# [Extracted data]
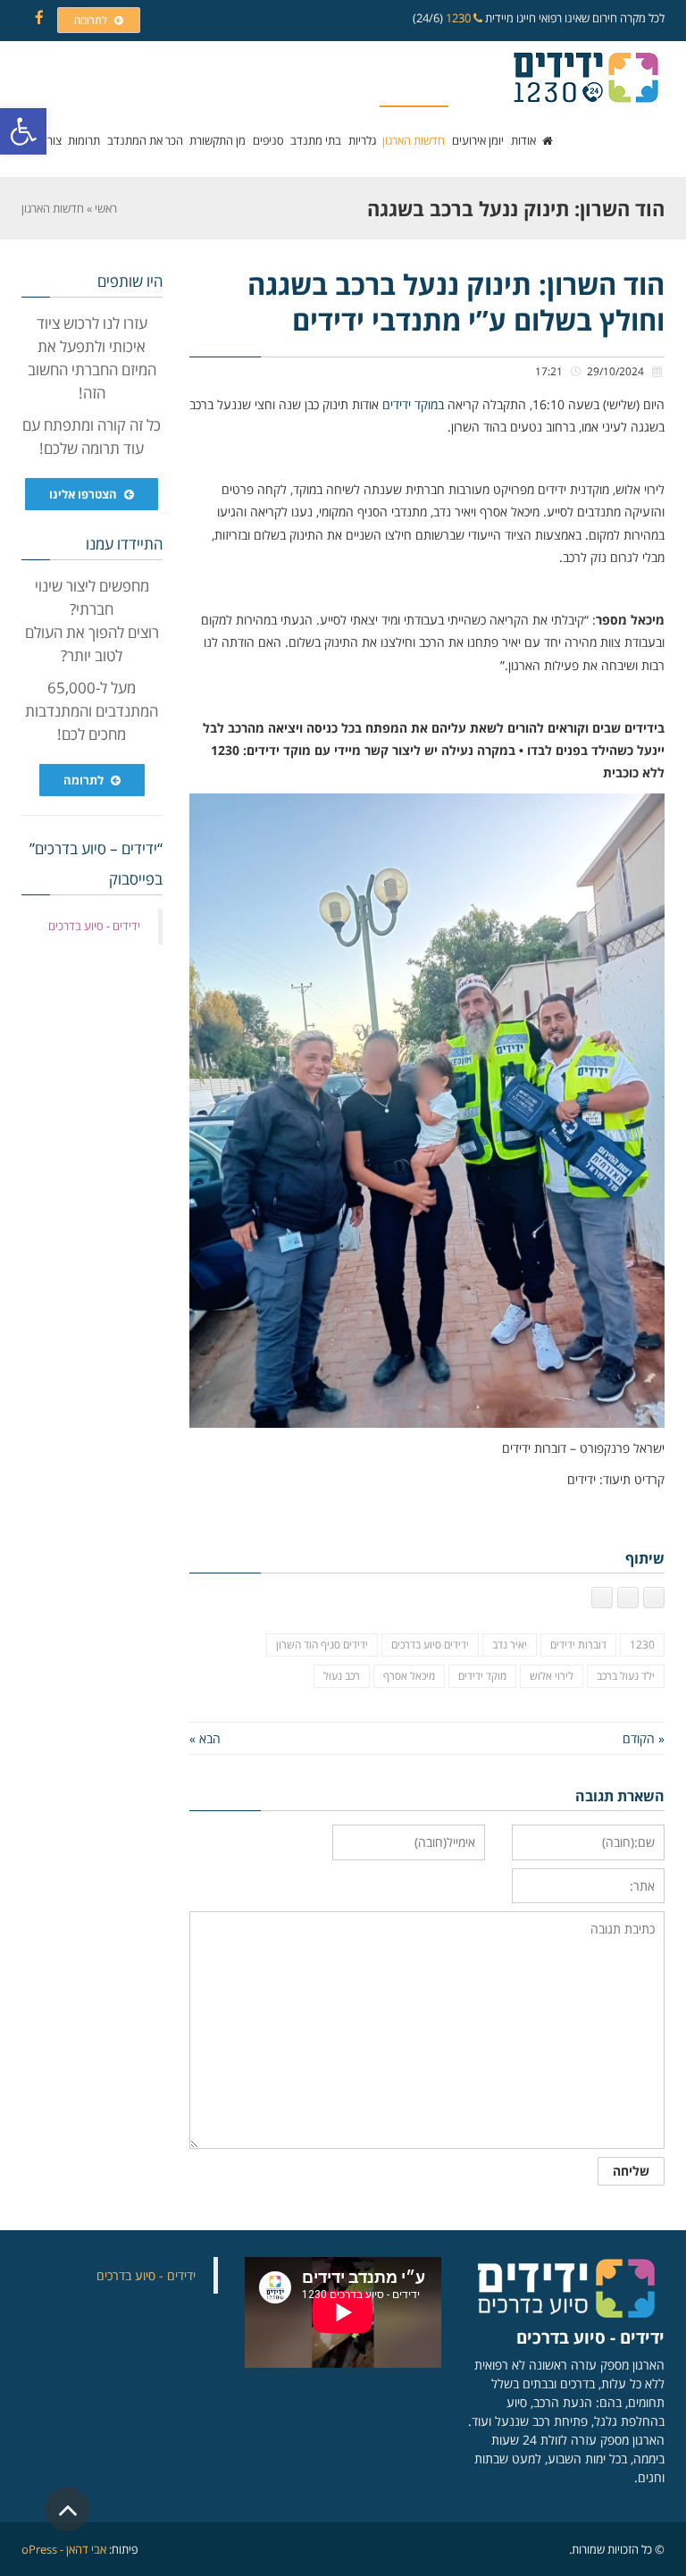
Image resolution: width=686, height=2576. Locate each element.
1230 (459, 18)
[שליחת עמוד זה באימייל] (602, 1597)
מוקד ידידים (482, 1675)
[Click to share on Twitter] (628, 1597)
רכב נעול (341, 1675)
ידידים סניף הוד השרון (322, 1644)
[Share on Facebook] (654, 1597)
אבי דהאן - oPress (63, 2549)
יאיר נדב (509, 1644)
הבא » (205, 1738)
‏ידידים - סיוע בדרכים (94, 926)
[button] (23, 131)
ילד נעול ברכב (626, 1675)
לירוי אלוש (551, 1675)
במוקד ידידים (413, 404)
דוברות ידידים (578, 1644)
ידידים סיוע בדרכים (430, 1644)
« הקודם (644, 1738)
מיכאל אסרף (409, 1675)
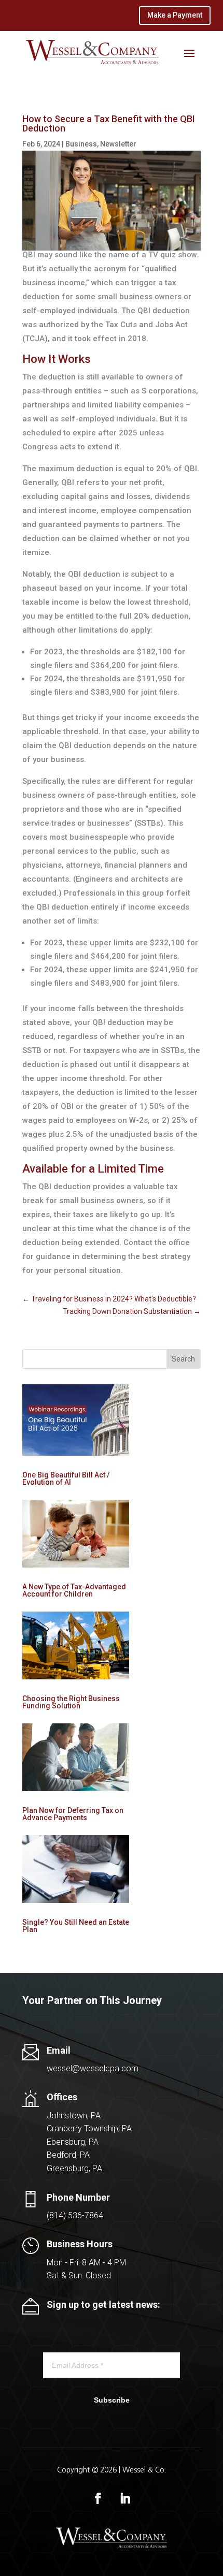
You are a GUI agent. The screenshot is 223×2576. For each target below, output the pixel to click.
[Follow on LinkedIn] (125, 2498)
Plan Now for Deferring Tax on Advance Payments (72, 1814)
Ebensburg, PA (73, 2142)
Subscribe (112, 2400)
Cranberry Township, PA (89, 2128)
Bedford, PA (68, 2155)
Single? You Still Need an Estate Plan (75, 1926)
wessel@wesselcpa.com (92, 2068)
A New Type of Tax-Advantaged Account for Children (74, 1590)
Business (81, 144)
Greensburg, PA (74, 2168)
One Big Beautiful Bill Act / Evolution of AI (65, 1478)
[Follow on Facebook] (98, 2498)
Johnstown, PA (74, 2115)
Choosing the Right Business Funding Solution (71, 1702)
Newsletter (118, 144)
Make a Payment (174, 15)
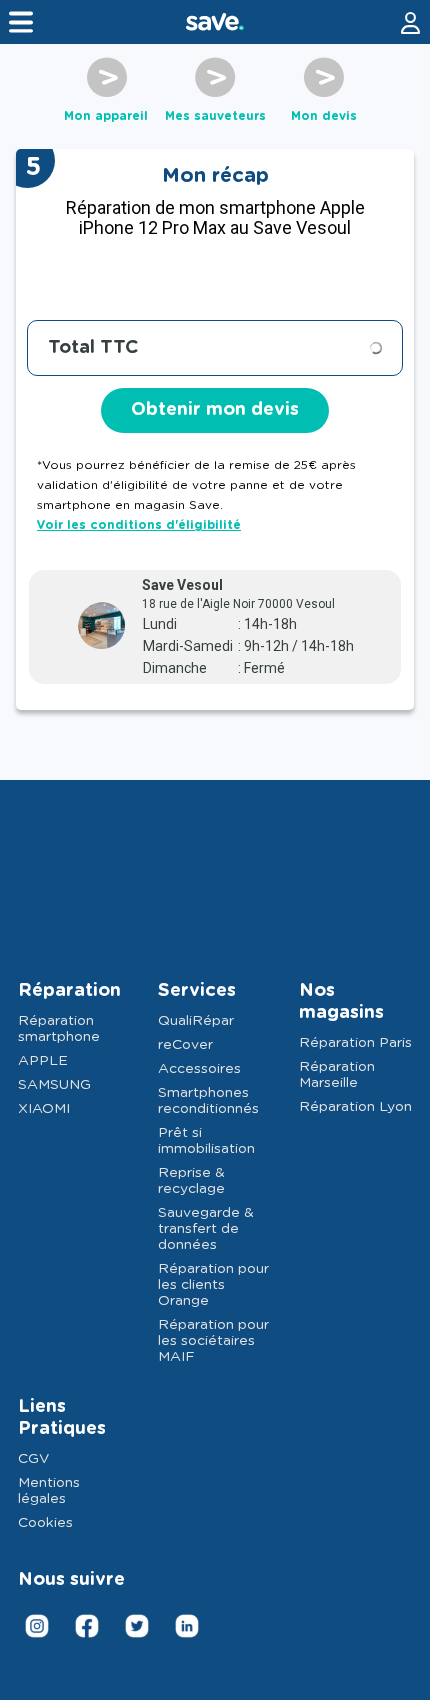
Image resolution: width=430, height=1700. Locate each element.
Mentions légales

# [Task prompt]
Copy nothing but the lines from the one containing "לירוי אלוש (551, 1675)" through the last line of the listing above, transcribed exactly and with no pictures.

# [Task solution]
לירוי אלוש (551, 1675)
במוקד ידידים (413, 404)
דוברות ידידים (578, 1644)
ידידים סיוע בדרכים (430, 1644)
« הקודם (644, 1738)
מיכאל אסרף (409, 1675)
You are a GUI agent. The screenshot is 223×2576. For each target below, output the pixel to click.
[Follow on LinkedIn] (125, 2498)
Plan Now for Deferring Tax on Advance Payments (72, 1814)
Ebensburg, PA (73, 2142)
Subscribe (112, 2400)
Cranberry Township, PA (89, 2128)
Bedford, PA (68, 2155)
Single? You Still Need an Estate Plan (75, 1926)
wessel@wesselcpa.com (92, 2068)
A New Type of Tax-Advantaged Account for Children (74, 1590)
Business (81, 144)
Greensburg, PA (74, 2168)
One Big Beautiful Bill Act / Evolution of AI (65, 1478)
[Follow on Facebook] (98, 2498)
Johnstown, PA (74, 2115)
Choosing the Right Business Funding Solution (71, 1702)
Newsletter (118, 144)
Make a Payment (174, 15)
Image resolution: width=430, height=1700. Locate each element.
Mentions légales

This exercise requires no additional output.